Problem details: Go through the lines below and copy any that hold the string "agent".

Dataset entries

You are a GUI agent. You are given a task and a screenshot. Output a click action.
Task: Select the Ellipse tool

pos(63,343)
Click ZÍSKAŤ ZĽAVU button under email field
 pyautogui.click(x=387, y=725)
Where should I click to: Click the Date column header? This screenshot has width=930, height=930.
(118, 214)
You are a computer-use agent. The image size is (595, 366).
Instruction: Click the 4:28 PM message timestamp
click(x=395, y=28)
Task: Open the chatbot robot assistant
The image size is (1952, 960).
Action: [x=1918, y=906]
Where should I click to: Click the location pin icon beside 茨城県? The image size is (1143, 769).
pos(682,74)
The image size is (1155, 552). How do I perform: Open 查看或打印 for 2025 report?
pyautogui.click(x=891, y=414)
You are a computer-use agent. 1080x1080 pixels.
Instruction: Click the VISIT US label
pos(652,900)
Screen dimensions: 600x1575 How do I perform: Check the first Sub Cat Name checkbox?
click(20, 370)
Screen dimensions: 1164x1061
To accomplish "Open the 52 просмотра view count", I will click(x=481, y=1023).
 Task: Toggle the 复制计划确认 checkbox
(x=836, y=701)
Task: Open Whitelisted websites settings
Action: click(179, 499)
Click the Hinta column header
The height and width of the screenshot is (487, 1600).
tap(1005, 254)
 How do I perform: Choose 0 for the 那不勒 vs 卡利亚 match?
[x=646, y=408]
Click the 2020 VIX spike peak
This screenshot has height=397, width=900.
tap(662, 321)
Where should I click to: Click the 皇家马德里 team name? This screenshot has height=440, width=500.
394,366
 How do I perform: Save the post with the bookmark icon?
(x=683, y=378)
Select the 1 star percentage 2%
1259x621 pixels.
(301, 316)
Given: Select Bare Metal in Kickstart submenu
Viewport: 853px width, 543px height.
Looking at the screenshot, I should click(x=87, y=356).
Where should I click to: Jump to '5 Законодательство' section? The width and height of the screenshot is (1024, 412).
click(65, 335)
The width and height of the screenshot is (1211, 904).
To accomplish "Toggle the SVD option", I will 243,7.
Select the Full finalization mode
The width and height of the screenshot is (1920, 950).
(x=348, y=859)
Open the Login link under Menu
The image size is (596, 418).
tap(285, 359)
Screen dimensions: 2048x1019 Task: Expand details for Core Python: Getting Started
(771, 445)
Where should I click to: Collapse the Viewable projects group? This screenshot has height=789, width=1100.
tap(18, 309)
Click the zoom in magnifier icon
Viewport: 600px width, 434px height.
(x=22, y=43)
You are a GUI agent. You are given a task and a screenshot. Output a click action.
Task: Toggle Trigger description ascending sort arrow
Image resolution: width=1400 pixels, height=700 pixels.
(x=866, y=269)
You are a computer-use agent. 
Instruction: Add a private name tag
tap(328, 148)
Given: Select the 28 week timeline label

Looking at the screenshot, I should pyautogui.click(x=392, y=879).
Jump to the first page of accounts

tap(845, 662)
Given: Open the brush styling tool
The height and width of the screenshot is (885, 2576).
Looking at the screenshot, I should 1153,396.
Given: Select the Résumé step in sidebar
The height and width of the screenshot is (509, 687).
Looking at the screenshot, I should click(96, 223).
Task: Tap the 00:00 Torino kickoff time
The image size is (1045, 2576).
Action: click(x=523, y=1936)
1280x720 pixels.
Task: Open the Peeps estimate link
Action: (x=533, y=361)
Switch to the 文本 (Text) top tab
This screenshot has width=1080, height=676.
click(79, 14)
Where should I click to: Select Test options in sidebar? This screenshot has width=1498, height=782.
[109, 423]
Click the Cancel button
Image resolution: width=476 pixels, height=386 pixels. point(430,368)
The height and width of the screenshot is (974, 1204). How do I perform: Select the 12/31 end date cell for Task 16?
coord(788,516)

Exercise output:
You are a GUI agent. You are given a task and a screenshot. Output a click action.
You are a computer-use agent. The image size is (595, 366).
You are a computer-use agent. 1080x1080 pixels.
You are a GUI agent. You are given a task and a screenshot. Output a click action.
You are a computer-use agent. 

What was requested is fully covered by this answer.